Open Market Operations (see here) are how this process is carried out. Sometimes this involves new Treasury issuance to cover the amount of reserves the Fed needs add, and sometimes this involves only existing Treasuries which could come from banks, Primary Dealers, or an authorized Government Securities Trading Desk. The main point being that Treasury auctions and purchase or sale of treasuries by the Fed is a completely co-ordinated activity (by design) simply done to maintain control of their target rate, and as such will never be under-subscribed (again by design).

Note: This is different than 'Government Spending'. As I said above, Treasury issuance is entirely a monetary operation, it is not a financing operation (not since 1971). When the US Government wants to spend, it simply spends. More specifically, the Treasury credits bank accounts directly. This is exogenous to the banking system and has been termed 'vertical money creation', as opposed to 'horizontal money creation' which happens completely in the banking system. For more on this, see here. This also illustrates why the US Government is not revenue constrained. It must first credit accounts so that money can disseminate through the economy, one use of which is to pay taxes. Neither Taxes nor Treasury Issuance 'funds' Government activities.

... [ However government spending *MUST* be in some proportion to private sector productive capacity otherwise inflation will ensue. There is no 'free lunch' here. But the point of this section is to discuss the specifics of monetary operations, which is highly relevant to this post ]

*** Excess Reserves and Bank Lending

Under neo-classical economic theory, a large amount of excess bank reserves will lead to an increase in bank lending via the Money Multiplier Model. The very abbreviated version goes like: In a Fractional Reserve Banking System the total amount of loans that commercial banks are allowed to extend (the commercial bank money that they can legally create) is a multiple of reserves. Which means the higher amount of reserves, the more loans / credit money can be created.

However there are a number of issues with the Money Multiplier Model in terms of being the driver of forcing monetary policy. It basically is a 'supply side' theory in which the bottleneck is the banking system. By increasing the reserves in the banking system, more loans will be made because there is a higher capacity to create loans. This does not hold up with empirical observations (see here).

## Provided information

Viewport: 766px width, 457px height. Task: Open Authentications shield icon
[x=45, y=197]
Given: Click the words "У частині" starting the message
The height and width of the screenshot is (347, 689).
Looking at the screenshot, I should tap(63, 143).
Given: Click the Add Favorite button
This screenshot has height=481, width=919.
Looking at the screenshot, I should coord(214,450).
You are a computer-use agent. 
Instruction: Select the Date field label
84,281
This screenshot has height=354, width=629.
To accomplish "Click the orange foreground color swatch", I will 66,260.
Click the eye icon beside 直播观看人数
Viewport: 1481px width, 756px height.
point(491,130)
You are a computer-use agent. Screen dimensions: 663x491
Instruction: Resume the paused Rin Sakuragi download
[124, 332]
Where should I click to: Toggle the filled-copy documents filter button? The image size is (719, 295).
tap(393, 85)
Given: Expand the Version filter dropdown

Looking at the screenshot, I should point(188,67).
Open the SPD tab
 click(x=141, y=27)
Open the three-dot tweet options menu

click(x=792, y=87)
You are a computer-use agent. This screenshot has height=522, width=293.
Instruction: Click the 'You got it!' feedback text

## Problem set
• A. Reproduce the stretch of the monetary operations passage from "However there are" through "observations (see here).".
• B. Decide whether each statement agrees with the monetary operations passage, answering yes or no and quoting the words that settle it: (i) Treasury issuance is presented as a financing operation. (ii) The Money Multiplier Model is called a 'supply side' theory. (iii) Taxes fund government activities.
The records have nothing to do with this.

## Outputs
• A.
However there are a number of issues with the Money Multiplier Model in terms of being the driver of forcing monetary policy. It basically is a 'supply side' theory in which the bottleneck is the banking system. By increasing the reserves in the banking system, more loans will be made because there is a higher capacity to create loans. This does not hold up with empirical observations (see here).

• B.
(i) No: "Treasury issuance is entirely a monetary operation, it is not a financing operation"
(ii) Yes: "It basically is a 'supply side' theory in which the bottleneck is the banking system."
(iii) No: "Neither Taxes nor Treasury Issuance 'funds' Government activities."